BioMedGPT-Mol: Multi-task Learning for Molecular Understanding and Generation

Published 4 Dec 2025 in cs.AI | (2512.04629v1)

Abstract: Molecules play a crucial role in biomedical research and discovery, particularly in the field of small molecule drug development. Given the rapid advancements in LLMs, especially the recent emergence of reasoning models, it is natural to explore how a general-purpose LLM can be efficiently adapted for molecular science applications. In this work, we introduce BioMedGPT-Mol, a molecular LLM designed to support molecular understanding and generation tasks. By curating and unifying existing public instruction datasets, we have assembled a large-scale, comprehensive, and high-quality training dataset.
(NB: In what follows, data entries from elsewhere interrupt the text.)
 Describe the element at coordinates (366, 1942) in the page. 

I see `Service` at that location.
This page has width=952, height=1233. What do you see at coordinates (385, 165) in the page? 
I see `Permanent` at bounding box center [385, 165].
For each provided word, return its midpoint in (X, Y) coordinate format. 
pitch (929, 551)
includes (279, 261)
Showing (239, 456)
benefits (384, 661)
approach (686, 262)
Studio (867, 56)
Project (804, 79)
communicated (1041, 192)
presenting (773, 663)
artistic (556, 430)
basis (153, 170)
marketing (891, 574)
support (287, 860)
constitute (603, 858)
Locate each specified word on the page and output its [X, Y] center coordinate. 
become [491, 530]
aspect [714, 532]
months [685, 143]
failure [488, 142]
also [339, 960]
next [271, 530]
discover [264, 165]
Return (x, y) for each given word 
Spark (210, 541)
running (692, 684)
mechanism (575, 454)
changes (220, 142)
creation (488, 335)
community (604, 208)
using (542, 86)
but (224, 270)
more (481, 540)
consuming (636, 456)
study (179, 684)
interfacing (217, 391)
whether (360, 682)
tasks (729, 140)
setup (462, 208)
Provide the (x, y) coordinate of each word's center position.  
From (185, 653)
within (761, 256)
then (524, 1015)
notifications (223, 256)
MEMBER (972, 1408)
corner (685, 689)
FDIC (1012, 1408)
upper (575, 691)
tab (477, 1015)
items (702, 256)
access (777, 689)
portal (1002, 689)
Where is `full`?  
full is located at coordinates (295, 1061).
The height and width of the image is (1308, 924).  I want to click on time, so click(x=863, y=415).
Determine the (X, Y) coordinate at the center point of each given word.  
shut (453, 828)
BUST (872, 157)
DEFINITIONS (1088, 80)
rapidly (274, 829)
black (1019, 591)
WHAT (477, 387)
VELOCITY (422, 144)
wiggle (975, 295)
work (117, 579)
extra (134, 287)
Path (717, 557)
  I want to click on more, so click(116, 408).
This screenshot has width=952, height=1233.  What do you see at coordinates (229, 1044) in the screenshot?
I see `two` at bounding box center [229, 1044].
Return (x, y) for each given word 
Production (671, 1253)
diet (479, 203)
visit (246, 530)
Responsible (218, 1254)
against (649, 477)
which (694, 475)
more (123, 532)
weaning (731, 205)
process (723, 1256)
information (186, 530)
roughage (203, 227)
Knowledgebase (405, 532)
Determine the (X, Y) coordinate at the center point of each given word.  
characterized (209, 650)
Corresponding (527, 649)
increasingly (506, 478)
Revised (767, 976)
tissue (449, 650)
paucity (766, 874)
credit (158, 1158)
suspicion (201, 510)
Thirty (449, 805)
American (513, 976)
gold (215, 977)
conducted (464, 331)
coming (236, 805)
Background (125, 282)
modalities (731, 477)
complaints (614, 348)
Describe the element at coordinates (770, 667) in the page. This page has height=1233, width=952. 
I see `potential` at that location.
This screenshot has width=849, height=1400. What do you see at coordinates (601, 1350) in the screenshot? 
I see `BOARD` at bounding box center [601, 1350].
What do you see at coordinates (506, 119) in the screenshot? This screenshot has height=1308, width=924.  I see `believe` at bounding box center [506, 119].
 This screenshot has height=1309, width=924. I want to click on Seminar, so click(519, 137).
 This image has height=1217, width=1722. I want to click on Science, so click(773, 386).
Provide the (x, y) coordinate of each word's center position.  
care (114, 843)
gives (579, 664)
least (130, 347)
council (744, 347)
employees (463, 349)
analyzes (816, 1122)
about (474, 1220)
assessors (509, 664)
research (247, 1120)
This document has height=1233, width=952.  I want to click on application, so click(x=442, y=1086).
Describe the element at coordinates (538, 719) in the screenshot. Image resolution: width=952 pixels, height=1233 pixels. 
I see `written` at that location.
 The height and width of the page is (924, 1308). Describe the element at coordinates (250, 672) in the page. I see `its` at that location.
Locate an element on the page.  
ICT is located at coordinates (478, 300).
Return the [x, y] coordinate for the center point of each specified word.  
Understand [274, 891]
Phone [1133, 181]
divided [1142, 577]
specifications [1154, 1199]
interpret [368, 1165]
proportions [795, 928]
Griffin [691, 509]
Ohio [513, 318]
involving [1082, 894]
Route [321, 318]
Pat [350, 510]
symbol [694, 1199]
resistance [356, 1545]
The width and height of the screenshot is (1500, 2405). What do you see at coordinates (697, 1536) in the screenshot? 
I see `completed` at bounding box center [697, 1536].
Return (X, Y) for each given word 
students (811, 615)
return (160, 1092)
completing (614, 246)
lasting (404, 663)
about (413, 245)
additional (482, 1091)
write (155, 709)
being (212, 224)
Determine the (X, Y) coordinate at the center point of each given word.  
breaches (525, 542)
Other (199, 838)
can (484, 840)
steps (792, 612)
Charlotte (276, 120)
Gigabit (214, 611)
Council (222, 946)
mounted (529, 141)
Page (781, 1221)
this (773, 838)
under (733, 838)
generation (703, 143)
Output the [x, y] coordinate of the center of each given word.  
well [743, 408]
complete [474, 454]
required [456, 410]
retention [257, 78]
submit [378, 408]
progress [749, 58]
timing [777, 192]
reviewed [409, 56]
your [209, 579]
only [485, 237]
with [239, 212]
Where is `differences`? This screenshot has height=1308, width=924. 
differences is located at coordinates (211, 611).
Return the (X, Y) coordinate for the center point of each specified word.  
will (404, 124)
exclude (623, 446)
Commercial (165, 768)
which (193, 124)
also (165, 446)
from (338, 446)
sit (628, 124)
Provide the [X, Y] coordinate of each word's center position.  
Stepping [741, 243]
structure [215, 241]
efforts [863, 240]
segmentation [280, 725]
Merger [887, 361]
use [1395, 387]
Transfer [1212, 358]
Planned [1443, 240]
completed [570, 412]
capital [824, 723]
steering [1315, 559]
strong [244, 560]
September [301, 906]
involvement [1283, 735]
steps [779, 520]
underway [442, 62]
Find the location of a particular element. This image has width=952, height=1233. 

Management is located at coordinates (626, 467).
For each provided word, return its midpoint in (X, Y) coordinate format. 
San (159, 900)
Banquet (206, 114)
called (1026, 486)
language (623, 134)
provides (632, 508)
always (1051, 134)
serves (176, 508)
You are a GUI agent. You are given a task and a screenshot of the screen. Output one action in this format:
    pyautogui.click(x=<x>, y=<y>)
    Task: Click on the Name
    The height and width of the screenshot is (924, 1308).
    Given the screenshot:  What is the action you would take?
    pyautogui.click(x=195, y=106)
The model is then fine-tuned through a meticulously designed multi-task learning framework. On a consolidated benchmark derived from LlaSMol, TOMG-Bench, and MuMOInstruct, BioMedGPT-Mol achieves remarkable performance. Our experimental results demonstrate that a general-purpose reasoning model can be effectively and efficiently post-trained into a professional molecular LLM through a well-structured multi-task curriculum. Leveraging the power of it, we further explore retrosynthetic planning task, and the performance on RetroBench demonstrates its competitive capability of acting as an end-to-end retrosynthetic planner. We anticipate that our approach can be extended to other biomedical scientific domains.